Tuesday, March 08, 2005

Tablet PCs and Art School

I've been playing with my new Tablet PC for the last few days. Lots of fun - if only I could write (and better yet, if I could draw). Conceptually everything works wonderfully, but my handwriting is for the birds so demo-ing this folks have to use their imaginations. But it does make it "real" in the sense of being like home movies rather than professionally produced. That does convey that anyone can do this, which I believe is true, if they have a Tablet PC and some other software that I'll talk about in a bit.

One of the things that have really benefited from the increase in CPU power is the making of screen movies. Three or four years ago, that process would disrupt what was being done on the creator's computer, which would itself disrupt the presentation, and apart from that the output would be kind of choppy and therefore not engaging for the viewer. All of that has changed now.
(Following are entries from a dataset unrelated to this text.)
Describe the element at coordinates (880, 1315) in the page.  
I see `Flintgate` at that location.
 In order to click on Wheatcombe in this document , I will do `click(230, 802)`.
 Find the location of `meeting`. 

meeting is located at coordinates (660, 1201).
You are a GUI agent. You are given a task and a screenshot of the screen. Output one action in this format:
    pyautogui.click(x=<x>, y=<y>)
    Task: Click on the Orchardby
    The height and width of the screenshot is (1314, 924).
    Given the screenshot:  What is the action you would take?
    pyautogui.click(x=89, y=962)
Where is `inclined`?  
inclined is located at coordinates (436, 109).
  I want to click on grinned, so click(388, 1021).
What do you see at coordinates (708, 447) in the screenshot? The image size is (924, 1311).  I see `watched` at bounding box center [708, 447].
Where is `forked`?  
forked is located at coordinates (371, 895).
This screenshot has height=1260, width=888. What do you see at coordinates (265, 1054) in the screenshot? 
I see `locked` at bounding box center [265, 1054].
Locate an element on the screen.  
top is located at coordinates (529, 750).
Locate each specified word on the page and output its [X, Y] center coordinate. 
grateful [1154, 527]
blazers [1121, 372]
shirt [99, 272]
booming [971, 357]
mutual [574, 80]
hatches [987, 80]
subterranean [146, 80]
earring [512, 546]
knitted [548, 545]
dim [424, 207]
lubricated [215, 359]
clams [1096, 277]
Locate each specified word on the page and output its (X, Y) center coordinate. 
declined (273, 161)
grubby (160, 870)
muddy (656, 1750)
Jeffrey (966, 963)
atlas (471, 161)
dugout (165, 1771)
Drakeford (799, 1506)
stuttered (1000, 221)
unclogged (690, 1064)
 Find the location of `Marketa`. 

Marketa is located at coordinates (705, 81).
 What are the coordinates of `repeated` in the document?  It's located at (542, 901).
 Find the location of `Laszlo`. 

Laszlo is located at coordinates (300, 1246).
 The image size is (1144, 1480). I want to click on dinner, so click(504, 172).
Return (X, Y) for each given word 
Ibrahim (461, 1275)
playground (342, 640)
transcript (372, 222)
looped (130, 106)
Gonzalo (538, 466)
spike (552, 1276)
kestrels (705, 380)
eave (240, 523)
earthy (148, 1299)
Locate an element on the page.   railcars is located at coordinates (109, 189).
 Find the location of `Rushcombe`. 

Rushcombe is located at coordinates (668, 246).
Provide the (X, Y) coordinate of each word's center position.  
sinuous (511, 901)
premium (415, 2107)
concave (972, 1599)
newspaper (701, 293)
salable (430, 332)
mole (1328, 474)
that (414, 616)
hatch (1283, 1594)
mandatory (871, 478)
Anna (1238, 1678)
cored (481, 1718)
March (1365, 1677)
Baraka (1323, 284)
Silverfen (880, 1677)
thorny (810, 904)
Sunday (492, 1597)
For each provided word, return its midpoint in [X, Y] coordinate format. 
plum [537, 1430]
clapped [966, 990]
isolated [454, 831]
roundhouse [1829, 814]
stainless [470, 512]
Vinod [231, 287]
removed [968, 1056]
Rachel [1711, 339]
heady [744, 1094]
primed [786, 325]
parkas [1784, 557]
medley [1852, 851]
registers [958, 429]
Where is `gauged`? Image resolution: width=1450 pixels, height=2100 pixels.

If one thinks about screen movies via capture, most people would probably think of Camtasia, at least in part because way back when many people had the Snag-It image capture utility on their desktops and the two different softwares are made by the same company, TechSmith. I haven't used Camtasia recently. I stumbled across a different application called BB Flashback made by a UK company called Blueberry Consultants. It seems to work well in terms of the capture and adding audio, and it allows export to many file formats. In my play, I've been exporting to .swf (Flash) format. I need to learn more about that as far as whether it can work ok at scale without a streaming server. In my little bit of testing, it comes in fine at home with my cable modem. Burks said it was slow over dial up. Since I'm thinking about preparing this sort of thing, well in advance of the use, I don't think that is a big deal. If necessary, these movies can be put onto a CD and sent through the (snail) mail.

Why make movies out of pen strokes? Just to make sure everyone can fit in this conversation, recall back to those old TV ads that invited you to join Art School if you can produce a reasonable replica of a certain still life with a line drawing, then you too can enroll in the school. Even if that commercial conjures up some of P.T. Barnum's most famous lines, particularly about a fool and his money, it also emphasize hand written activities and copying. I know a lot of instructors don't like PowerPoint and would prefer to write out their lectures. These and other instructors feel that having students copy what the instructors have written, particularly in notation intensive courses, is really important. The writing out the content is the way students get familiar with the material.

I've also seen students, notably engineering students, who have vociferously demanded that their instructors use chalk. I've interepreted this as a demand for pacing in the presentation to match the pacing in the way the students process the information. But there may also be a benefit to see how things are written out, particularly equations and diagrams. Instructors have a way of tranferring their ideas into the written representations in a way that helps students and it is the construction of the representations that is critical to watch and to imitate.

The screen movies can do in essence the same thing. Accompanied by the voice annotation it simulates the lectures explanation of technical material with animated strokes and deft commentary. It has the added benefits of being replayable, in case the student didn't "get it" the first time, and the still further benefit that the instructors body doesn't block the chalkboard. The student viewer can see it all.

These screen movies are technically easy to produce. Once a facility with using the pen on the Tablet PC has been achived, all one has to do is set the recording are on the screen, push the record button and start writing or drawing brilliant and creative things. Then when that is done, press the stop recording button. My sense is that erasing in this context is not a good thing to do so that the student will have a finished diagram at the end of the clip. Of course mistakes happen, so in that sense anything goes. But erasing well constructed content is a no no.

I would do the voice narration after recording the screen moving, not at the same time. Part of this is because there is some concentration required to make the digitial pen write as on the blackboard. The other part is to see if "ums" and "ahs" can be prevented and by focusing on the talking while viewing the screen capture movie, the audioe flow should be smoother. It is a snap to place the audio file as another track in the screen capture movie and then export to a nice format for viewing. The latter is processor intensive however and takes a while to create a finished product. This is not like saving a Word document.

So technically, this is an easy way to make mini presentations. Perhaps a handful of these on the same general topic would play the the role as an online alternative to a lecture. It fits in perfectly with the theme that presentation can be doen in advance of the live class session so that in class time can be spent on discussion.